Figure 6.1 is a logical diagram of an example PCI based system. The PCI buses and PCI-PCI bridges are the glue connecting the system components together; the CPU is connected to PCI bus 0, the primary PCI bus as is the video device. A special PCI device, a PCI-PCI bridge connects the primary bus to the secondary PCI bus, PCI bus 1. In the jargon of the PCI specification, PCI bus 1 is described as being downstream of the PCI-PCI bridge and PCI bus 0 is up-stream of the bridge. Connected to the secondary PCI bus are the SCSI and ethernet devices for the system. Physically the bridge, secondary PCI bus and two devices would all be contained on the same combination PCI card. The PCI-ISA bridge in the system supports older, legacy ISA devices and the diagram shows a super I/O controller chip, which controls the keyboard, mouse and floppy. 1
The CPU and the PCI devices need to access memory that is shared between them. This memory is used by device drivers to control the PCI devices and to pass information between them. Typically the shared memory contains control and status registers for the device. These registers are used to control the device and to read its status. For example, the PCI SCSI device driver would read its status register to find out if the SCSI device was ready to write a block of information to the SCSI disk. Or it might write to the control register to start the device running after it has been turned on.
The CPU's system memory could be used for this shared memory but if it were, then every time a PCI device accessed memory, the CPU would have to stall, waiting for the PCI device to finish. Access to memory is generally limited to one system component at a time. This would slow the system down. It is also not a good idea to allow the system's peripheral devices to access main memory in an uncontrolled way. This would be very dangerous; a rogue device could make the system very unstable.
Peripheral devices have their own memory spaces. The CPU can access these spaces but access by the devices into the system's memory is very strictly controlled using DMA (Direct Memory Access) channels. ISA devices have access to two address spaces, ISA I/O (Input/Output) and ISA memory. PCI has three; PCI I/O, PCI Memory and PCI Configuration space.

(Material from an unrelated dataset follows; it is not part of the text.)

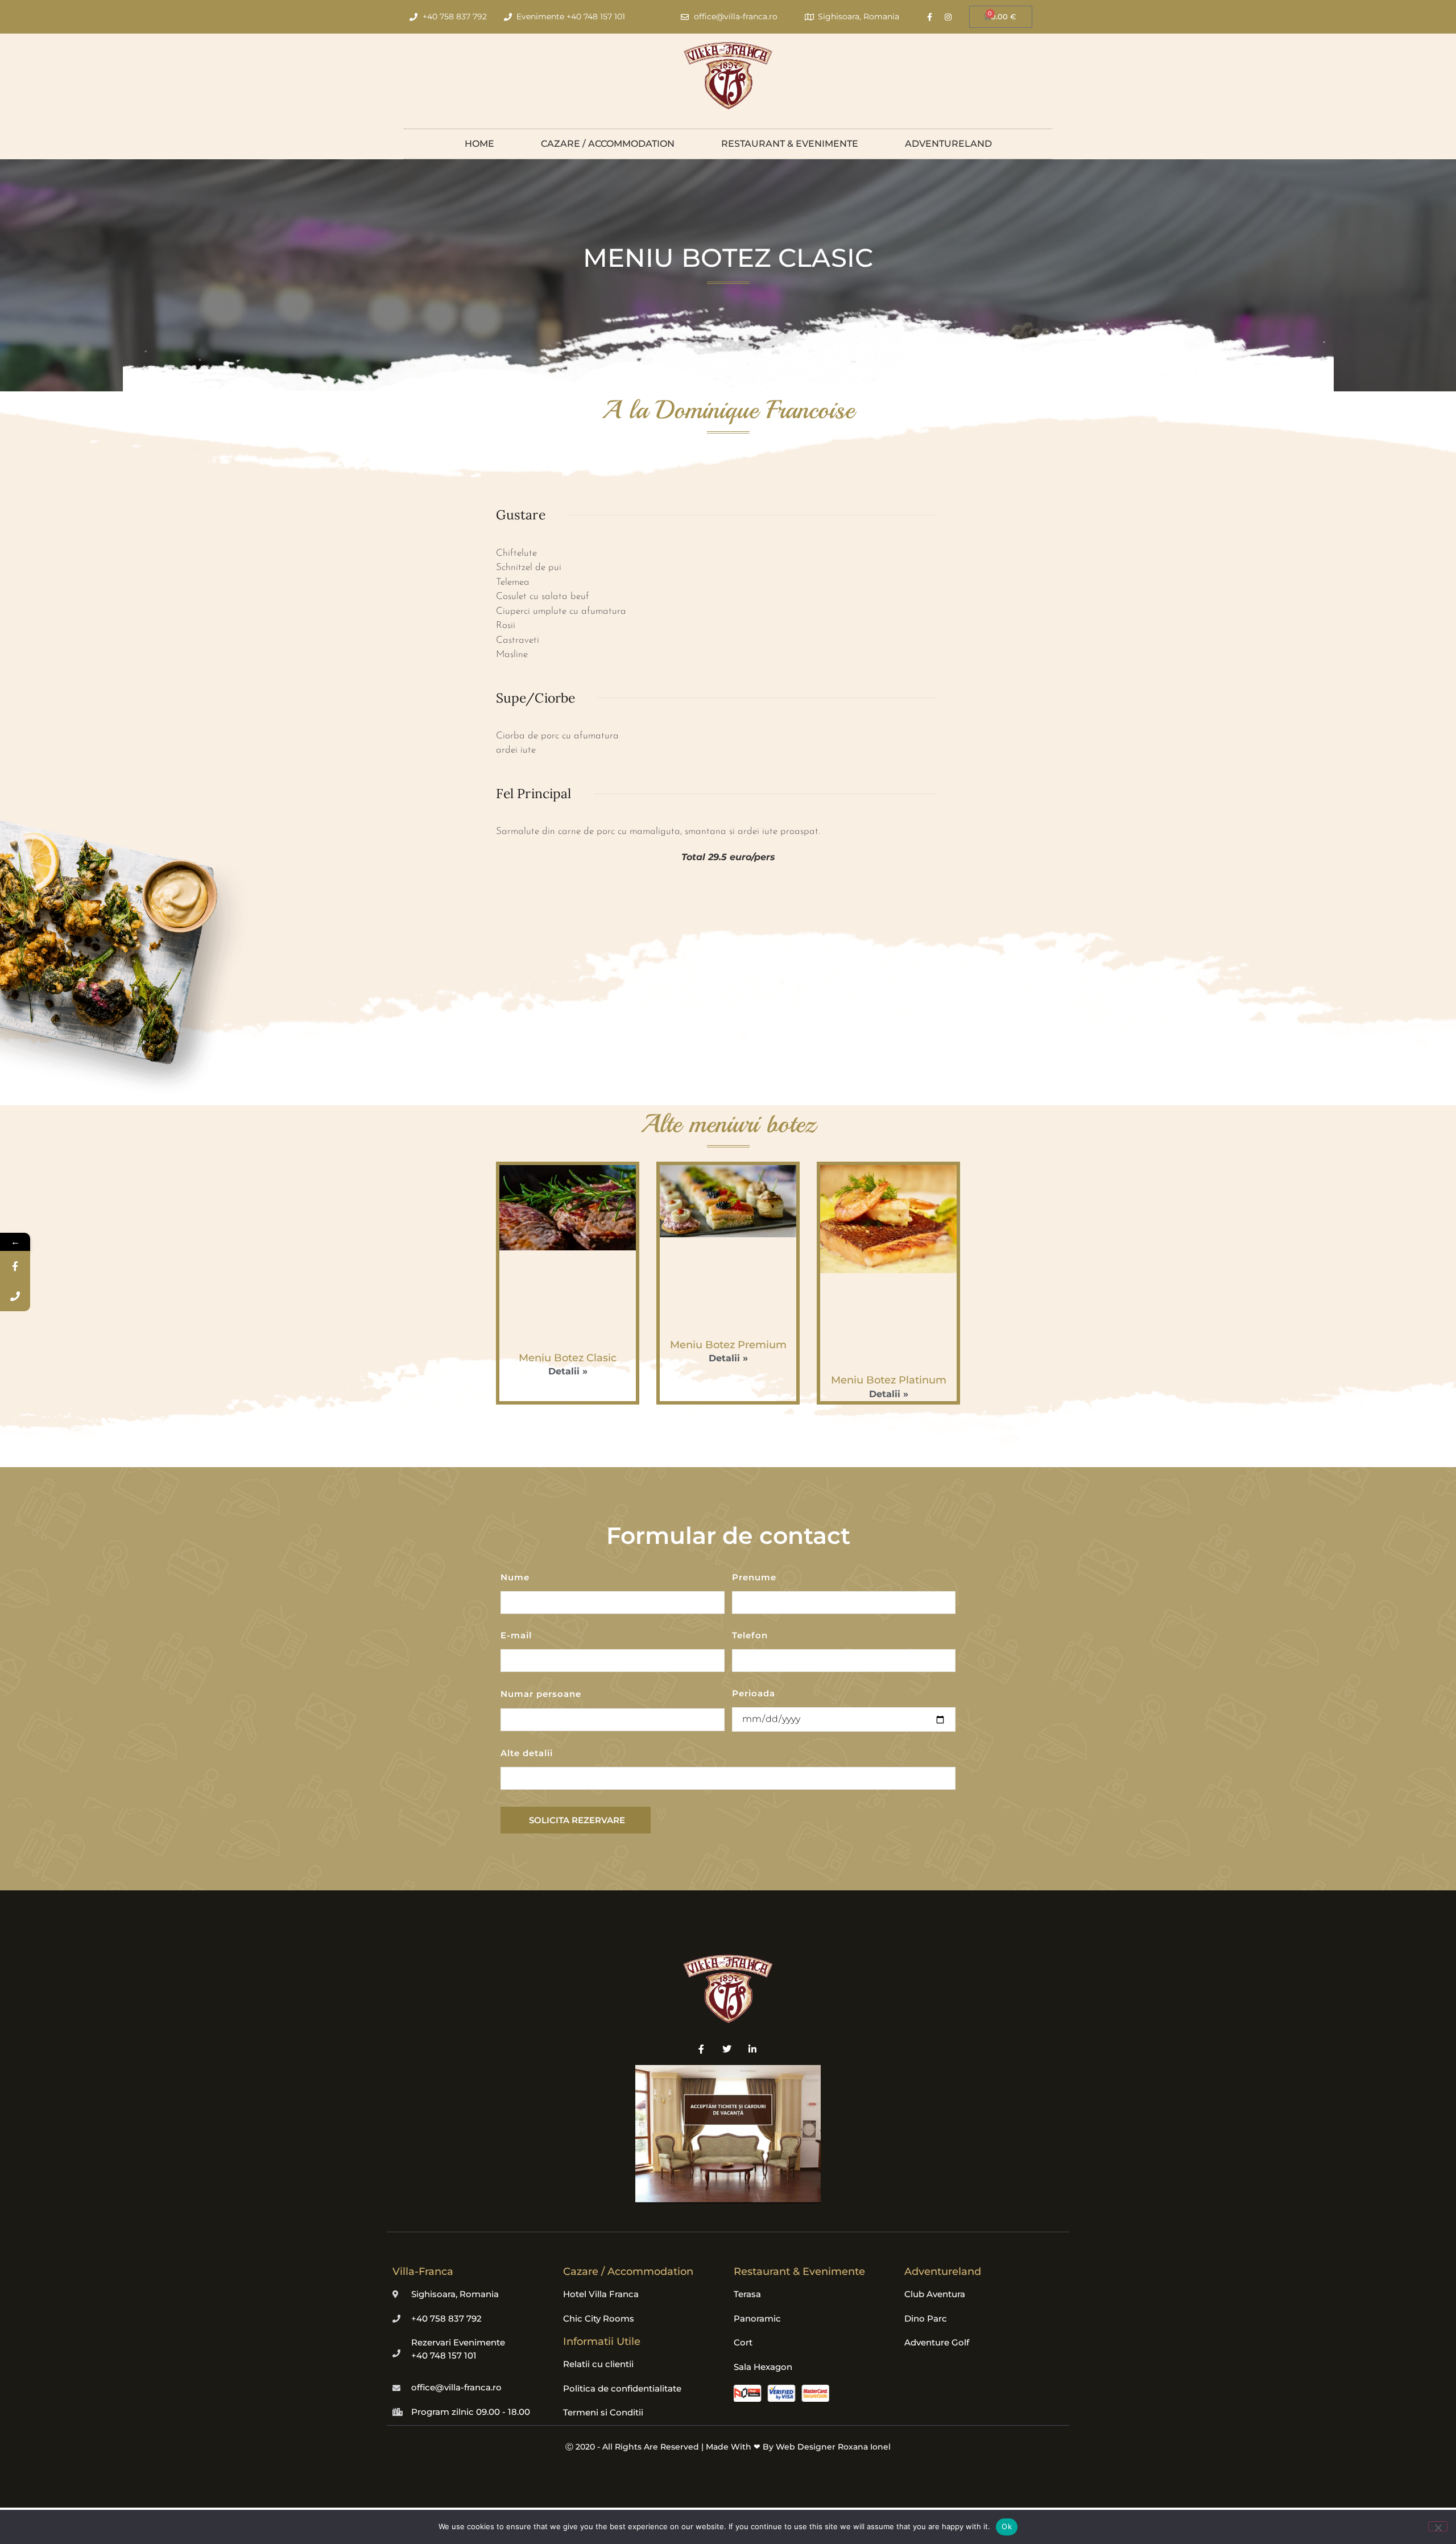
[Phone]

All of these address spaces are also accessible by the CPU with the the PCI I/O and PCI Memory address spaces being used by the device drivers and the PCI Configuration space being used by the PCI initialization code within the Linux kernel.

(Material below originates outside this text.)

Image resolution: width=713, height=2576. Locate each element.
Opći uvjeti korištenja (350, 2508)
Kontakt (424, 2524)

The Alpha AXP processor does not have natural access to addresses spaces other than the system address space. It uses support chipsets to access other address spaces such as PCI Configuration space. It uses a sparse address mapping scheme which steals part of the large virtual address space and maps it to the PCI address spaces.
Every PCI device in the system, including the PCI-PCI bridges has a configuration data structure that is somewhere in the PCI configuration address space. The PCI Configuration header allows the system to identify and control the device. Exactly where the header is in the PCI Configuration address space depends on where in the PCI topology that device is. For example, a PCI video card plugged into one PCI slot on the PC motherboard will have its configuration header at one location and if it is plugged into another PCI slot then its header will appear in another location in PCI Configuration memory. This does not matter, for wherever the PCI devices and bridges are the system will find and configure them using the status and configuration registers in their configuration headers.

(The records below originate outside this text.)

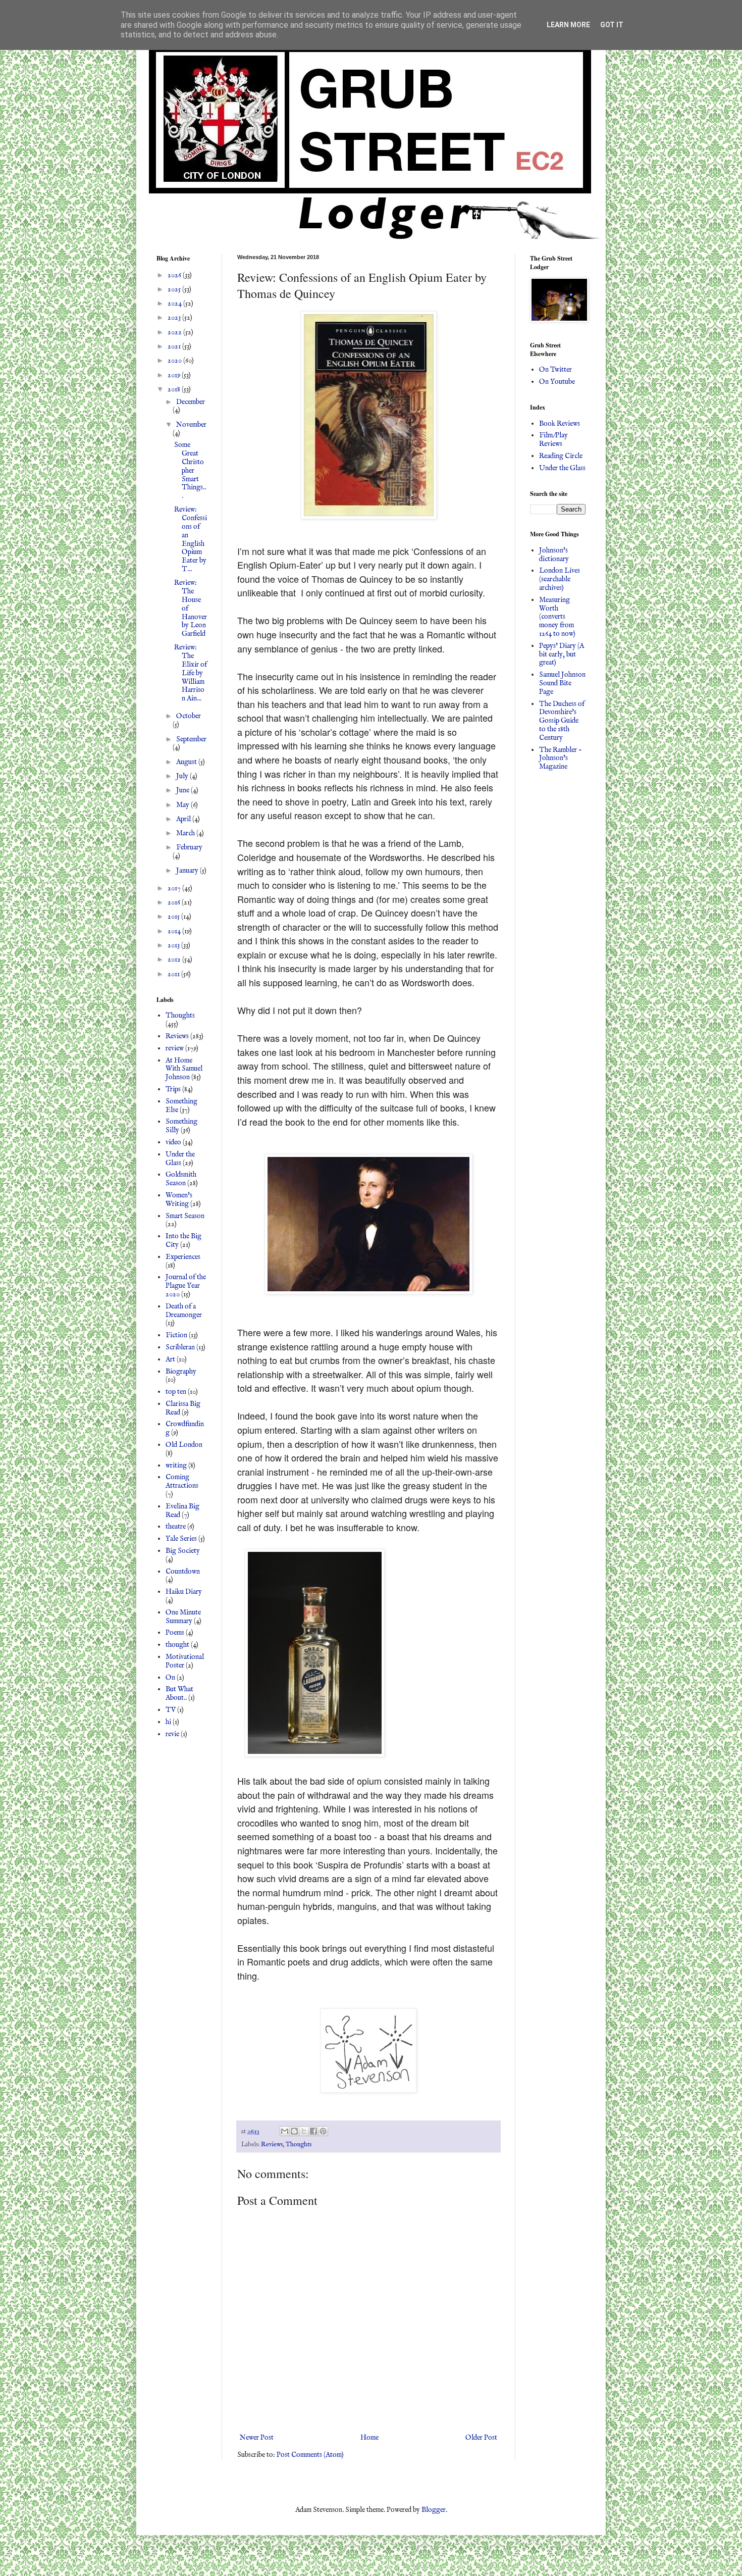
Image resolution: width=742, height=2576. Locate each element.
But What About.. (179, 1693)
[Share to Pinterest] (323, 2131)
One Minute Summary (183, 1617)
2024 (175, 303)
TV (171, 1709)
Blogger (433, 2509)
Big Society (183, 1550)
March (186, 833)
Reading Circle (560, 456)
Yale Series (181, 1538)
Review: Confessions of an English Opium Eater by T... (190, 539)
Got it (611, 25)
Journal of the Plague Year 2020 (186, 1286)
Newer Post (257, 2437)
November (191, 424)
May (183, 805)
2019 (175, 375)
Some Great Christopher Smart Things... (190, 470)
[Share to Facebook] (313, 2131)
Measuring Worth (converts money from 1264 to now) (557, 616)
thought (177, 1644)
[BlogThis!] (294, 2131)
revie (172, 1734)
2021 (175, 346)
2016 (175, 902)
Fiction (176, 1335)
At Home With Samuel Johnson (184, 1069)
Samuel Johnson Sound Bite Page (562, 683)
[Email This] (285, 2131)
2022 (175, 332)
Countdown (183, 1571)
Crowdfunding (185, 1428)
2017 (175, 888)
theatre (176, 1526)
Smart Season (185, 1216)
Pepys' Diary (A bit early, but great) (561, 654)
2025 (175, 289)
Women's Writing (179, 1199)
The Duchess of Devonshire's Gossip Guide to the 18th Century (562, 720)
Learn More (568, 25)
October (188, 716)
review (175, 1048)
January (188, 870)
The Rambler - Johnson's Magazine (560, 758)
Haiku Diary (184, 1591)
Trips (173, 1089)
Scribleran (180, 1347)
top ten (176, 1391)
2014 (175, 931)
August (187, 762)
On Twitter (555, 369)
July (183, 776)
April (184, 819)
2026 (175, 275)
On (170, 1677)
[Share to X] (304, 2131)
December (190, 402)
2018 (175, 389)
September (191, 739)
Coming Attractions (182, 1481)
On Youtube (557, 381)
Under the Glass (180, 1159)
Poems (175, 1632)
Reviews (272, 2145)
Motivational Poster (185, 1661)
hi (168, 1722)
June (183, 790)
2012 (175, 959)
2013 (174, 945)
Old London (184, 1444)
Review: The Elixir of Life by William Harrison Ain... (190, 673)
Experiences (183, 1256)
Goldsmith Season (181, 1179)
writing (176, 1465)
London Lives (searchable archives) (559, 579)
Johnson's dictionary (554, 555)
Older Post (481, 2437)
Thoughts (298, 2145)
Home (369, 2437)
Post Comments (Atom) (310, 2454)
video (173, 1142)
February (189, 847)
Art (170, 1359)
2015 (174, 916)
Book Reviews (559, 423)
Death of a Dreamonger (184, 1311)
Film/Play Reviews (553, 439)
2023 (175, 317)
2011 (174, 974)
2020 (175, 360)
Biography (181, 1371)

Typically, systems are designed so that every PCI slot has it's PCI Configuration Header in an offset that is related to its slot on the board. So, for example, the first slot on the board might have its PCI Configuration at offset 0 and the second slot at offset 256 (all headers are the same length, 256 bytes) and so on. A system specific hardware mechanism is defined so that the PCI configuration code can attempt to examine all possible PCI Configuration Headers for a given PCI bus and know which devices are present and which devices are absent simply by trying to read one of the fields in the header (usually the Vendor Identification field) and getting some sort of error. The describes one possible error message as returning 0xFFFFFFFF when attempting to read the Vendor Identification and Device Identification fields for an empty PCI slot.
Figure 6.2 shows the layout of the 256 byte PCI configuration header. It contains the following fields:
These two address spaces are used by the devices to communicate with their device drivers running in the Linux kernel on the CPU. For example, the DECchip 21141 fast ethernet device maps its internal registers into PCI I/O space. Its Linux device driver then reads and writes those registers to control the device. Video drivers typically use large amounts of PCI memory space to contain video information.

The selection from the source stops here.